論語を現代語訳してみました。
述而 第七
《原文》
子在齊、聞韶三月、不知肉味。曰、不圖、爲樂之至於斯也。
《翻訳》
子〔し〕 斉〔せい〕に在〔あ〕りて、韶〔しょう〕を聞〔き〕くこと三月〔さんげつ〕、肉〔にく〕の味〔あじ〕を知〔し〕らず。曰〔にたま〕わく、図〔はか〕らざりき、楽〔がく〕を為〔な〕すの斯〔ここ〕に至〔いた〕らんとは、と。
《現代語訳》
〈あるお弟子さんがまた、次のように仰られました。〉
先師(=孔子)が斉〔せい〕の国に滞在されていたとき、韶を学ばれること三か月、あまりに没頭〔ぼっとう〕されすぎて、食したものの味すら分からなくなるほどだったようで、先師はこのことをふりかえり、次のように仰られました。

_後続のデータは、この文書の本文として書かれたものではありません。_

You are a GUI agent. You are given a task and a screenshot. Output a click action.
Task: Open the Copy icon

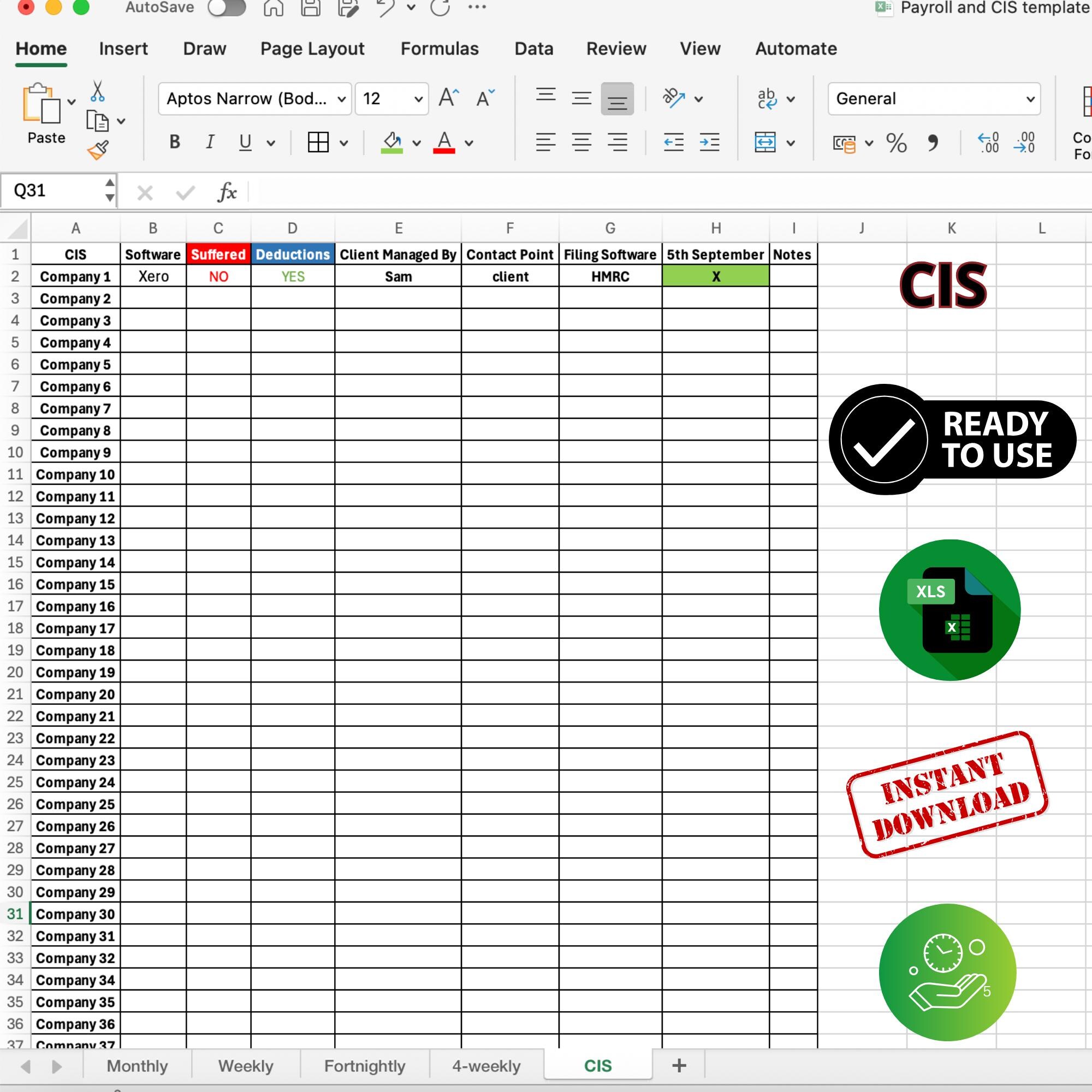pyautogui.click(x=97, y=121)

まったく、思いもしないことであったわい。楽(=琴)を究〔きわ〕めようと思ったのだが、自分の才能が至らなすぎての、と。
〈おわり〉
《雑感コーナー》 以上、ご覧いただき有難う御座います。
孔子が琴を学んだ際、次のようないい伝えが遺されています。
孔子が琴を学んだ。 孔子は10日経っても他の曲に進もうとしなったので、楽師は「他の曲に進まれてはいかがでしょう」と言った。
孔子は「この節奏の数理がまだ理解できないのです」と答えた。
その後しばらくして、楽師は「もうこの曲の数理は理解なさいました。別の曲に進まれてはいかがでしょう」と言った。
孔子は「この曲の意味がまだわからないのです」と答えた。
その後しばらくして、楽師は「もうこの曲の意味は理解なさいました。別の曲に進まれてはいかがでしょう」と言った。
孔子は「この作曲者の人柄が、まだわからないのです」と答えた。
その後しばらくして、楽師は「あなたは深く思うところがあり、心楽しく、高く望み、遠くを志すところがおありのように見受けられます」と言うと、孔子は「この作曲者の心は四方の国に王者たるもののように思われます。文王でなくて誰でしょう」と言った。
楽師は再拝して「私くしの師匠も、たしかこれを文王の琴曲だと仰いました」と言った。